* **What you have to do**:
Continue the blog post about plein air easels, starting after its last sentence.
── Reading passage ──
The other issue I had was that  the plastic hinges that allow the winged flaps to fold outward and remain open  broke on me, also  after only about a year or so. Soltek support says they now have better hinges and they did offer a couple of options. 1.) They could send me replacement hinges or 2.) I could pay $50 plus shipping to get a Soltek "tuneup" which would address both issues I was having.

Yes, you guessed it.  I forked over the $50. Due to my already considerable investment, I justified the expense since I had at least a couple of rather critical things in need of repair. It was back within a couple of weeks, and has since been working fine. But for the price of this easel (which costs as much or more than  some larger studio easels), I still feel these issues are not what I would have expected after 1-2 years of moderate use.

In any event, I still love it, and when working properly, it  is by far the easiest in terms of setup and versatility of all the portable easels I've experienced. I will continue to use it as long as I can reasonably maintain it. So why would I ever need another plein air easel? Well, besides the need for a backup in case of another Soltek break down, I probably don't. But that didn't stop me from one more purchase. (Remember, this was before I admitted I had a problem.) I'll cover that in the next installment.

Plein air easels- the pochade box

*Note: This is the second in a series of posts I am writing about artist's easels. To read the other installments, click on the following links:Part I: On the quest for the perfect easelPart III: My Soltek Easel Part IV: A pochade box for travel

Picking up on my previous post about artist easels, today I'll discuss plein air easel #2; my first pochade box. The word "pochade" comes from the French word "pocher" meaning "to sketch".  Popularized in the 19th century by landscape painters such as the Impressionists, a pochade box was a small wooden sketch box (sometimes called a "thumb box")  with a hinged lid that could be held in the hand, to easily take into the field for small sketches and painting studies (pochades.) Today, what we call a pochade box comes in many different sizes beyond the tiny hand-held variety.

After I developed my "wingnut aversion" the pochade box idea really appealed to me, as the modern boxes are made to attach to a camera tripod, which has telescoping legs. The box I chose was the Guerilla Painter's Pochade Box (9x12")


 pochade box

As you can see here, this particular pochade box has a hinged lid that holds  9x12" panels, and can readily take any panel that is 12" wide. The wood palette slides out to reveal little compartments to hold supplies. Like other pocade boxes, this one has a tripod mount to take any standard camera tripod. The tripod shown above is the Guerilla Painter's brand, but I chose a Bogen Manfrotto Jr. tripod, which I purchased for a steal on eBay. Bogen is a good brand and the "junior" Manfrotto model is sturdy while still being reasonably lightweight.

The Guerilla Painter's box is a fine pochade box that will likely last many years. It is a strudy piece of gear and will withstand frequent use. You could klunk the thing on the ground and not make a dent.  The box is well constructed, and performs as described by the manufacturer.  In many ways, you could do far worse than this box for the quality, and while the price has gone up since I made my purchase, the basic setup seems  comparable to other painting boxes on the market.
───
── Supplied entries ──
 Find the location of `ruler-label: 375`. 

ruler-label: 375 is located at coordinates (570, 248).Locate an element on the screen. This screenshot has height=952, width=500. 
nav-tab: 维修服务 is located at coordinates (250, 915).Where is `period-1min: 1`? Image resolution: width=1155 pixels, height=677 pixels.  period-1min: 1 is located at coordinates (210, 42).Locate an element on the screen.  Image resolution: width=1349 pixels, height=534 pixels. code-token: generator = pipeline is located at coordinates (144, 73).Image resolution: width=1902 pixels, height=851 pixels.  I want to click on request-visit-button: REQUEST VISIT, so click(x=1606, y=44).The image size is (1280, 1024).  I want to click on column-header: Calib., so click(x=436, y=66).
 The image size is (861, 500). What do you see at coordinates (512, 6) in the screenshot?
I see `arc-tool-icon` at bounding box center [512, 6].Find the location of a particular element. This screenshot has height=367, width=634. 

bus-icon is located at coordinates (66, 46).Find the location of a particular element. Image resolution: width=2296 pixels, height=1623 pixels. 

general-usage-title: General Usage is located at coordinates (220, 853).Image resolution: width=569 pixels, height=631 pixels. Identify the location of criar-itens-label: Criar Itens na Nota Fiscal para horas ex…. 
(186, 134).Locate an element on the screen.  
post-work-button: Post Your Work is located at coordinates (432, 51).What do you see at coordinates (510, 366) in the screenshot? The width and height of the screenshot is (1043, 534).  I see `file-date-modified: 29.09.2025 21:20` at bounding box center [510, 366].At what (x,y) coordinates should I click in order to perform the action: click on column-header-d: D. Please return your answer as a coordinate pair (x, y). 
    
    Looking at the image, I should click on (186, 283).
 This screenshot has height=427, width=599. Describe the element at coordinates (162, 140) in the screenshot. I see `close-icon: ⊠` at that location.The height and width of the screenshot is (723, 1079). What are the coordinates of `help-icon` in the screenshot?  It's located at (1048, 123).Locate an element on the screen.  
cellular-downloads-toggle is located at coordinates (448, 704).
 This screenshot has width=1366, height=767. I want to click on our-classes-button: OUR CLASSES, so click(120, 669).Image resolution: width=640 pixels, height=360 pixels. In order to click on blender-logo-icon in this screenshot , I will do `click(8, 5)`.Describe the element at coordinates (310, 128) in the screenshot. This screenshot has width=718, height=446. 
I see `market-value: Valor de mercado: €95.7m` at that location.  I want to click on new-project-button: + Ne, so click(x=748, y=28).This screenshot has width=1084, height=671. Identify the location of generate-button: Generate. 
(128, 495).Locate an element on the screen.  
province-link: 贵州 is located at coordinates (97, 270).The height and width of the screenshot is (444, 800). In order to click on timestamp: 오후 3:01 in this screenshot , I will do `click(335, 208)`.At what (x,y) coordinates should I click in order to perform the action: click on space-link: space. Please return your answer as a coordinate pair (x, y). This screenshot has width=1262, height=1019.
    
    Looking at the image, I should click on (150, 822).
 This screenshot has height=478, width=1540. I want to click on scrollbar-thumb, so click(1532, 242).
───
* **Exercise result**:
This box is certainly more compact and practical than the stodgy El Greco, and also a bit lower in weight. But once you consider the weight of the required tripod, the weight of the basic box is about the same weight as the traditional French half  box easel. However, this changes if you want more versatility. For example, at the time of my purchase, it was necessary to buy various inserts and attachments to best allow for the use of smaller 8x10" and 6x8" canvases, though the company later developed a slip in easel that allowed for a bit more versatility.

Not only are addtional accessories another thing to keep up with, but they added more overall weight to the painting setup (though my wallet soon began to feel lighter). In addition, while I find it far less awkward than the full French easel, the deep boxy shape made it a bit bulky and cumbersome for travel. The manufacturer,  Judson's Art Outfitters does sell compatible backpacks, however, along with many other nifty plein air accessories suitable for any plein air painter, whether using the Guerilla Painter's pochade box or some other brand.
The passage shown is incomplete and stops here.